Editorial

Corporate Social Responsibility

Last Wednesday the Canadian High Commission in Georgetown hosted a forum on Corporate Social Responsibility (CSR), a concept that has gained considerable ground in recent years in the global discourse on the issue of desirable operating practices in the international corporate community.

In practice CSR is about the infusion of socially acceptable practices into corporate behaviour. The refinement of the concept is linked to studies on the nexus between various forms of socially responsible behaviour and the growth, development and even the survival of people and communities.

Canada being a country that is well-known for its large and technologically advanced mining sector, the forum placed the discourse on CSR within the framework of the desirability of environmentally friendly practices in the mining sector, recognizing at the same time that CSR embraces the behavioural practices of the corporate community as a whole. It is no secret, of course, that the global mining and resource extraction practices are facing a range of social challenges arising out of divergent views on the impact of mining on communities and the environment. The case for the sector’s track record on socially responsibly practices is often weakened by numerous examples of environmental degradation and economic exploitation and abuse of the human rights of indigenous communities.

The tenets of CSR oblige mining operations to pursue their extraction of minerals in such a manner as to ensure a mindfulness of the need to protect and preserve the environment and a sensitivity to and support for the social, cultural and economic interests of host communities -, in most cases, indigenous communities and that, in considerable measure, is what last Wednesday’s forum addressed.

While the concept, in its purest form, derives from a voluntary, “good citizen” approach to socially responsible corporate behaviour – though it should not be confused with corporate philanthropy – it has now become enveloped in a strong element of compulsoriness, a circumstance that has resulted from increasing global emphasis on issues like environmental protection, human rights, the rights of indigenous peoples and the right of workers to fair wages and safe working conditions. In fact, it is largely because issues like these have assumed an increased global significance that CSR has been incrementally refined to a point where it has become a ‘discipline’ in its own right.

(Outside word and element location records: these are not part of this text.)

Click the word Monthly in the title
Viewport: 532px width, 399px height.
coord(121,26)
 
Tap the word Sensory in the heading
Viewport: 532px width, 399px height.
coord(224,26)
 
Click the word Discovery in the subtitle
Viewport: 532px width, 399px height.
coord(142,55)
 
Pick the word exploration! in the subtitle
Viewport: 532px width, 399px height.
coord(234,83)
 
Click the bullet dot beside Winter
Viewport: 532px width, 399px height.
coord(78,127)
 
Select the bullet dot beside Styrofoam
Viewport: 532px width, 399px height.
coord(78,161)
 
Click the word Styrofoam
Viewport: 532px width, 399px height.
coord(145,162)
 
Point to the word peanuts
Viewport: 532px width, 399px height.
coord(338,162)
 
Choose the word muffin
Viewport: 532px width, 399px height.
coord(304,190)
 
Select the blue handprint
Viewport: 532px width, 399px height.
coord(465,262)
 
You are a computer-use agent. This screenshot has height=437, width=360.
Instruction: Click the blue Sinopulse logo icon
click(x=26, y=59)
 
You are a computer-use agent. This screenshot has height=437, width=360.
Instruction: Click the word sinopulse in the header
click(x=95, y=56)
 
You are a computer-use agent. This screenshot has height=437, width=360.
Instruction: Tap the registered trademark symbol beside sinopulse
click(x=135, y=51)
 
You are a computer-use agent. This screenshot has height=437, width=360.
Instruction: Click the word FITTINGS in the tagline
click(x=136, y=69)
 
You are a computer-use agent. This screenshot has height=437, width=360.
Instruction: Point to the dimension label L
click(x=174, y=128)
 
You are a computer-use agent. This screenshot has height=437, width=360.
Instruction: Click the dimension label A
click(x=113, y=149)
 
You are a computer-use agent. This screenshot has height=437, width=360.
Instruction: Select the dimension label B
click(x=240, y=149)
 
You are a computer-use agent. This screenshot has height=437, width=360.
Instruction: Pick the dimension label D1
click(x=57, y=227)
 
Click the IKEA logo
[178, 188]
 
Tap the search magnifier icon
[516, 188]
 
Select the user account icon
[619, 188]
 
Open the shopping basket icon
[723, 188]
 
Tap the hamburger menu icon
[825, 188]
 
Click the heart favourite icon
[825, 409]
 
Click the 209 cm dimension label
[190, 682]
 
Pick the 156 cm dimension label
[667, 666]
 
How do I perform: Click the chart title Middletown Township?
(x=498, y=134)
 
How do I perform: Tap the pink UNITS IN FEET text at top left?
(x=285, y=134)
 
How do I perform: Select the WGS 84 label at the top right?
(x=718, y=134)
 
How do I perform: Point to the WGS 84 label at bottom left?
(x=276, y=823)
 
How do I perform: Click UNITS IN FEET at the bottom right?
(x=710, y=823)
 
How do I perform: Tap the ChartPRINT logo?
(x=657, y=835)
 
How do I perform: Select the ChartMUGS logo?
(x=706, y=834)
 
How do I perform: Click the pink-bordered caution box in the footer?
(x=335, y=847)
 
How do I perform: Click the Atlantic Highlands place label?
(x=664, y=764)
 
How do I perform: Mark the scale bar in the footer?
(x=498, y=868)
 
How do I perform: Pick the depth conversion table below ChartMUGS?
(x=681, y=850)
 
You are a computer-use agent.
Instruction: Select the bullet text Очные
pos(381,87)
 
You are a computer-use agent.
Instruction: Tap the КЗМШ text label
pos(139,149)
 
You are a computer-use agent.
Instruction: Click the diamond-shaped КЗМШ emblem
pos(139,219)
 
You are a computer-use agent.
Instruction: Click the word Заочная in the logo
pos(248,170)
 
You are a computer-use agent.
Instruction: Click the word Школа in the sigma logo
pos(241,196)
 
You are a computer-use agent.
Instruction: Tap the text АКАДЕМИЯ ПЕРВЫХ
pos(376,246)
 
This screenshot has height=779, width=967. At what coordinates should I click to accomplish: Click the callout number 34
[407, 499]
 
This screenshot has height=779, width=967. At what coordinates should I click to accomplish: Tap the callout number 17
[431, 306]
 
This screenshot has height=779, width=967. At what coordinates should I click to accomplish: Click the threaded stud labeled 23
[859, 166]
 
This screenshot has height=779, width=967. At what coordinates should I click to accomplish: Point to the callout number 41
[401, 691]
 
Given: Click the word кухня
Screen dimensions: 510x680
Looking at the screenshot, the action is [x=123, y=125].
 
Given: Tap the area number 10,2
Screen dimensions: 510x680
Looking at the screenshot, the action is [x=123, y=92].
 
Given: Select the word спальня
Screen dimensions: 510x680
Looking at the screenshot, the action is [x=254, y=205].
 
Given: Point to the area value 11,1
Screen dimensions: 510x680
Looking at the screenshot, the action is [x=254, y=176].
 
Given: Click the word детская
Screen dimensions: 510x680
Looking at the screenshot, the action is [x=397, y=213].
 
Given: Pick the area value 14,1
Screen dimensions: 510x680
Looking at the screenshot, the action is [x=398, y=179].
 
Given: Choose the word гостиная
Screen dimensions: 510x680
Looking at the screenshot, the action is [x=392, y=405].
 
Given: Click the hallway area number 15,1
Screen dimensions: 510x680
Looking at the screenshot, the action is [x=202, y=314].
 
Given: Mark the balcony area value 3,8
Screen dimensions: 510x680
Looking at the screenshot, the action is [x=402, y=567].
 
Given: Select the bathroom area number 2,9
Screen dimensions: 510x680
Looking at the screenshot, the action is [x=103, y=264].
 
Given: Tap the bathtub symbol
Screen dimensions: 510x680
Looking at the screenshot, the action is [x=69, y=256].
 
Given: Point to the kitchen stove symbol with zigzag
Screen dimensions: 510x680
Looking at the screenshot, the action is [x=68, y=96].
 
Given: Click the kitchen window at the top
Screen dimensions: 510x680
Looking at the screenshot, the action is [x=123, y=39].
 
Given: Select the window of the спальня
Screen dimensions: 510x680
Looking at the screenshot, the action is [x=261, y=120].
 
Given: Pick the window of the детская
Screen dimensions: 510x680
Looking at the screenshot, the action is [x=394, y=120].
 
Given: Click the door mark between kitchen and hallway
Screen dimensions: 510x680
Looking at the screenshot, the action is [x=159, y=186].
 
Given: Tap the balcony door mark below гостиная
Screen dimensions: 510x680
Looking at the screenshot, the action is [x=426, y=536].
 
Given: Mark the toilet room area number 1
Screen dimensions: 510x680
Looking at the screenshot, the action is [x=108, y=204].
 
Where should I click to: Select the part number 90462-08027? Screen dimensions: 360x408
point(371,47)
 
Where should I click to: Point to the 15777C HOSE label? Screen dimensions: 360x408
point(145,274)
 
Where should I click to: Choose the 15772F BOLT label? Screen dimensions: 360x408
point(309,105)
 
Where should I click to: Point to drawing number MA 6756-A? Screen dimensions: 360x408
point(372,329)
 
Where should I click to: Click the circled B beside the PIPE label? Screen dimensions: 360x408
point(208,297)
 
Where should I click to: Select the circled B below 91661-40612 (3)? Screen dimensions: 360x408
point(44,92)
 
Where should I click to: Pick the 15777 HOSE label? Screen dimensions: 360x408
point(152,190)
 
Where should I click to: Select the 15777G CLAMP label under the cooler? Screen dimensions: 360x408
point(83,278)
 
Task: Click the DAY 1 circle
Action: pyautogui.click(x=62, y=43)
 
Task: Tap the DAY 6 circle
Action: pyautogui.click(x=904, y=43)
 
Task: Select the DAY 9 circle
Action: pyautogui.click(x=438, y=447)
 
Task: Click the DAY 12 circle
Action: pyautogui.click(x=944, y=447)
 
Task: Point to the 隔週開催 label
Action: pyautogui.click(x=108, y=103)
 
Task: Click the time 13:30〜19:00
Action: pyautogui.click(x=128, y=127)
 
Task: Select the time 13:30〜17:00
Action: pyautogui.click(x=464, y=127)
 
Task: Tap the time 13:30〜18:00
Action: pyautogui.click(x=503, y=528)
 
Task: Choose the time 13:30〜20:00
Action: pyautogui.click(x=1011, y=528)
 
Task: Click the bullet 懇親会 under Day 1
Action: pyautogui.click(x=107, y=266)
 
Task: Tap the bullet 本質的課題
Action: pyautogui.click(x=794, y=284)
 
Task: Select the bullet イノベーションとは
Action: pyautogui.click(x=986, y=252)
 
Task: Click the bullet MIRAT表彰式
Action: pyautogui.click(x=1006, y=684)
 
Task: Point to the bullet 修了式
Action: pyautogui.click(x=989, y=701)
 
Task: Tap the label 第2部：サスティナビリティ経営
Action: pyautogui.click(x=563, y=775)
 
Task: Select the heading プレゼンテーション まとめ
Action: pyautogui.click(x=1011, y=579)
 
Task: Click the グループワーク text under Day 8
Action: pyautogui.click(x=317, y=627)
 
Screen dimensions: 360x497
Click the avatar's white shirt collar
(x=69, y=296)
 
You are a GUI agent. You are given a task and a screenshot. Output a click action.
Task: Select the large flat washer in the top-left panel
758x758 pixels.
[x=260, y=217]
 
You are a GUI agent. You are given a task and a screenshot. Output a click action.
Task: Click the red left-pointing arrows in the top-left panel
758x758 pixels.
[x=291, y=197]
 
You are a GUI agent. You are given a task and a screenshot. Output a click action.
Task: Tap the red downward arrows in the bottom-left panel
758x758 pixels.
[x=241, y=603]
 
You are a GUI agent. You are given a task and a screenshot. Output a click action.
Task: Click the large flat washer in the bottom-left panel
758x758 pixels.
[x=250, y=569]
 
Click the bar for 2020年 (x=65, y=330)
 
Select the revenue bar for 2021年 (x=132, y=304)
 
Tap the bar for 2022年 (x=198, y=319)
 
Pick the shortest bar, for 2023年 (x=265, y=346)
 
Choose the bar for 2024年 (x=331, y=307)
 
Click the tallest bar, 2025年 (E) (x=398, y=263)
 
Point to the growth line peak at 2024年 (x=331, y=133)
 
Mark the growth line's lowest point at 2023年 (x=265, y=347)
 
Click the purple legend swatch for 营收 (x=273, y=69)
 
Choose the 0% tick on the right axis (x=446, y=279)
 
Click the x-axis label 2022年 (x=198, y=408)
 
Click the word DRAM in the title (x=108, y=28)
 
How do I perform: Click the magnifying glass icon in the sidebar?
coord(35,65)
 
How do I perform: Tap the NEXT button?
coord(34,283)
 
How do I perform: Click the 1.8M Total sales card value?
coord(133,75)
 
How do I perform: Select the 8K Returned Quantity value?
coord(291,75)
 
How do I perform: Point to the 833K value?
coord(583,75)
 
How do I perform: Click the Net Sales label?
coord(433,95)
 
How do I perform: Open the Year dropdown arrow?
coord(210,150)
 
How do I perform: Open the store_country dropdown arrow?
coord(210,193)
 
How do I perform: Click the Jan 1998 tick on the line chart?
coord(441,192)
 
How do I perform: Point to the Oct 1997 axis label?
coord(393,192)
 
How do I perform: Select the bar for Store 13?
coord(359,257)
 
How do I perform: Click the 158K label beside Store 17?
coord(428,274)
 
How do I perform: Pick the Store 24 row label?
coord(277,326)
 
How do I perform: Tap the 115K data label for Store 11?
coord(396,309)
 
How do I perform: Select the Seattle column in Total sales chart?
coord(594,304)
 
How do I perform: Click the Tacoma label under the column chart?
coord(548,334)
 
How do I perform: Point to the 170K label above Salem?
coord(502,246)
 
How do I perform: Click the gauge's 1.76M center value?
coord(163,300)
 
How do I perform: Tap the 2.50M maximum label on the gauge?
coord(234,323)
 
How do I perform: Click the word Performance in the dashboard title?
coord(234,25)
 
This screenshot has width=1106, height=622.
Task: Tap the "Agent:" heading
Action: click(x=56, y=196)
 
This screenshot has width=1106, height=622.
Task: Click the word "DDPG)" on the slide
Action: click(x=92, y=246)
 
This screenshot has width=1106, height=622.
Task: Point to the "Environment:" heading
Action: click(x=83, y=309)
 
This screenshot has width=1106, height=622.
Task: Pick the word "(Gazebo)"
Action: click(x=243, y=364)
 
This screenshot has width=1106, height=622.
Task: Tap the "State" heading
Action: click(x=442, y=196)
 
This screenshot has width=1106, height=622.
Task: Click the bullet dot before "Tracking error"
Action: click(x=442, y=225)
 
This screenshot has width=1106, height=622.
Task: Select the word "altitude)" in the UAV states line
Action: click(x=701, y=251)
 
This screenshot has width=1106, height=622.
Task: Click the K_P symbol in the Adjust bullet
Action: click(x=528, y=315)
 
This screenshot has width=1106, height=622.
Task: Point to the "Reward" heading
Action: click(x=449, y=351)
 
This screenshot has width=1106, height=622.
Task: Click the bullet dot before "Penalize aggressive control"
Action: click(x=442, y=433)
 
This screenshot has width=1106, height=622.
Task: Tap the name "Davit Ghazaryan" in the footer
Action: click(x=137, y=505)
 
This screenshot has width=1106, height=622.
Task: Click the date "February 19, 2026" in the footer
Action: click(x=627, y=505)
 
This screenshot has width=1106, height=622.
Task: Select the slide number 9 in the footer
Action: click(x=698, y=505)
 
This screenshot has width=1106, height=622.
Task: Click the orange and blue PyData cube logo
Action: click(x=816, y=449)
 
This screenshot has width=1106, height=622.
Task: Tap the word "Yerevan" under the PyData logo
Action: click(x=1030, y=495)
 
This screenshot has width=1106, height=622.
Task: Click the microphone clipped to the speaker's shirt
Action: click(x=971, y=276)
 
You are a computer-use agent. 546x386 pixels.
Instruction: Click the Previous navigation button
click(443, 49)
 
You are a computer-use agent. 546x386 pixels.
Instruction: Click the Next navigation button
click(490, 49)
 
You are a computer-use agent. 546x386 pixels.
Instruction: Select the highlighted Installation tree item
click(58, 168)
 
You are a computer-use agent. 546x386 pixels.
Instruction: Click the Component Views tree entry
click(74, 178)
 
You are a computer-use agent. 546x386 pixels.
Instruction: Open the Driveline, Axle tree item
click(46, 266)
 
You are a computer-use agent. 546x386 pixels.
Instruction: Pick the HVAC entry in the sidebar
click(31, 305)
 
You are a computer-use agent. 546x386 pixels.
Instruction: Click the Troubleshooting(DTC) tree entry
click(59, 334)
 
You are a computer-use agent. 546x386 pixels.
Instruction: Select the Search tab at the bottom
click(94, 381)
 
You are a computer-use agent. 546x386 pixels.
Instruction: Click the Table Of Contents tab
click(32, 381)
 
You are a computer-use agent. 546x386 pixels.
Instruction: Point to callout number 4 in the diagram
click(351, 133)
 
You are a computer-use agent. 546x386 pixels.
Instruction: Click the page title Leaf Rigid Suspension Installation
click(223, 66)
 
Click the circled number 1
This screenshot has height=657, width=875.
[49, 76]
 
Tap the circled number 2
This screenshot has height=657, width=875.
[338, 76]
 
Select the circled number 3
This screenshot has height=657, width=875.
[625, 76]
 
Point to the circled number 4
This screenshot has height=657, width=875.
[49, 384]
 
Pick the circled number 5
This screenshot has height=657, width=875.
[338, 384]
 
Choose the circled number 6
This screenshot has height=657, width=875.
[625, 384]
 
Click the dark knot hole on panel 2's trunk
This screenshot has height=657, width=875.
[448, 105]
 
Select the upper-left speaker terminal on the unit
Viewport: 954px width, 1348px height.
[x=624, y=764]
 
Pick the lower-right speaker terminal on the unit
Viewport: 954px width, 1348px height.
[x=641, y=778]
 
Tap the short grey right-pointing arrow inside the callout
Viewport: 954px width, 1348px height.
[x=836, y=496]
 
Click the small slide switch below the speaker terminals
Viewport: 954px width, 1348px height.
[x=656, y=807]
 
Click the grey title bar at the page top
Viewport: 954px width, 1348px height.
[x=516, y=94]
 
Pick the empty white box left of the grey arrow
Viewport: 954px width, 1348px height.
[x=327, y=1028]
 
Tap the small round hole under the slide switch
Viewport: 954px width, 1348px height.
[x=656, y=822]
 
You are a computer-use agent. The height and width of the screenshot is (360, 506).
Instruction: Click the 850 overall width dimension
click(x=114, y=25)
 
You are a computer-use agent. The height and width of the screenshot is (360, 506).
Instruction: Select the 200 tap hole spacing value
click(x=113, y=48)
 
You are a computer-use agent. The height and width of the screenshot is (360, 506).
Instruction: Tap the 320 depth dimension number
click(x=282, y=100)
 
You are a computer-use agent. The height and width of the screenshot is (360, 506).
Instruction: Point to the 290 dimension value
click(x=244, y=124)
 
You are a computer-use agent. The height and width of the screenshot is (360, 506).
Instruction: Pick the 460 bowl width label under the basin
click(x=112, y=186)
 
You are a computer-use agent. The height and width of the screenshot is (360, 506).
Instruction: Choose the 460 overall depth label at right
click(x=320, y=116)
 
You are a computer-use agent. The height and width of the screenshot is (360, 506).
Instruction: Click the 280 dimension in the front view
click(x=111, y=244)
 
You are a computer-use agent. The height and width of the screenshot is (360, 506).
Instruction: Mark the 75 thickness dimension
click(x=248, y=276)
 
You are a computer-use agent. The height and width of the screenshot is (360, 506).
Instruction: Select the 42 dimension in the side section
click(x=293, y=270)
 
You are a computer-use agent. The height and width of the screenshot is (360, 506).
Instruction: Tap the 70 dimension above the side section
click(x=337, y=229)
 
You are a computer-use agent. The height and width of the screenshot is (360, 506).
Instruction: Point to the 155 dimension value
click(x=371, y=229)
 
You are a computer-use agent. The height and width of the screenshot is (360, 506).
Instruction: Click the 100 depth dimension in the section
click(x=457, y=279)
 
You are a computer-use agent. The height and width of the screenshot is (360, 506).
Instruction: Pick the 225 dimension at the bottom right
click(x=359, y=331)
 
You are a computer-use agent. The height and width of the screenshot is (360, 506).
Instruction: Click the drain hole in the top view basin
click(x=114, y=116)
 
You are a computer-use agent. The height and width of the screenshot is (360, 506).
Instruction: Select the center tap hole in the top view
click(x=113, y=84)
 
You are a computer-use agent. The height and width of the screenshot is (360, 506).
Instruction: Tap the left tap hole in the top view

While it is probably reasonable to assume that there are business enterprises that have for years been quiet adherents of CSR long before the term was even ‘invented’, the elevation of CSR to its current exalted status and the element of compulsoriness derive, at least in part, from a realization that issues like the preservation of the environment and the protection of people’s rights, including the rights of indigenous peoples, are too important to be left to the altruism of the corporate community whose primary focus, after all, is profit.

But that is not all. The concept of CSR is premised on the perfectly sound argument that environmentally friendly operating practices and respect for the rights of workers and host communities – in the mining and forestry sectors, for example – can actually create a more socially and economically sustainable working environment. In other words, CSR is good for business.

The degree to which CSR has become institutionalized in the global business environment is manifested in the fact that agreements between countries and major international mining and forestry entities actually contain clauses that bind companies to various forms of socially responsible behaviour particularly in relation to the environment and interaction with host communities.

Guyana has followed this trend in its contractual agreements with mining and forestry companies. As far as we can tell there has been an acceptable degree of adherence to CSR by expatriate companies even though there are examples of mining undertakings by expatriate companies that pose environmental challenges.

The same level of compliance with CSR standards is of course not evident in some locally run mining operations where self-regulation simply cannot be relied upon and where logistical considerations make official monitoring and enforcement difficult.

A good example of the challenge that we face in domestic mining operations lies in the recent incident in Region Eight where roads were dug up, water pipes displaced and an entire community discommoded as a result of irresponsible mining activity.

This of course gives rise to another issue. While the importance of an environmentally responsible approach to mining (and logging) operations can hardly be overstated, questions arise over Guyana’s ability to effectively enforce responsible practices in those sectors and particularly in the mining sector.

Prime Minister Samuel Hinds who speaks for the mining sector in the National Assembly is not unaware of this dilemma though one suspects that his ‘report card’ of “eighty to ninety per cent good” and “ten to twenty per cent bad” as far as responsible mining practices by local operators is concerned, errs on the side of considerable generosity to the local miners.

Incremental hinterland development and the increasingly important role of the mining (both gold and bauxite) and forestry sectors to the country’s economy are bound to place increasing pressure on both the government and the corporate community to take a more serious look at incorporating the tenets of CSR into the wider interior development strategy. Here it is not just a question of protecting the environment and respecting people’s rights. It is also a question of adhering to internationally acceptable CSR standards failing which, as the international CSR lobby intensifies, we may well find ourselves confronting economically damaging sanctions.

Beyond the mining sector, of course, there are other issues that surface within the CSR framework……… like the questionable nature of health and safety practices in several public and private sector workplaces, the poor record of several local businesses as far as the remittance of employee NIS contributions is concerned; and the piles of garbage derived from commercial activity that litter our streets and clog our drains.

One hopes, of course, that the initiative by the Canadian High Commission serves as a precursor to the creation of a strong and enforceable policy framework for CSR in Guyana given the importance of socially responsible corporate behaviour to the country’s social and economic advancement.

What we do not want is for CSR to become a cliché out of which emerges a host of ‘experts’ and a mind-boggling body of academia that places the issue in a thicket of time-consuming and meaningless discourse that loses sight of the importance of expeditious implementation of socially responsible practices in the local corporate community.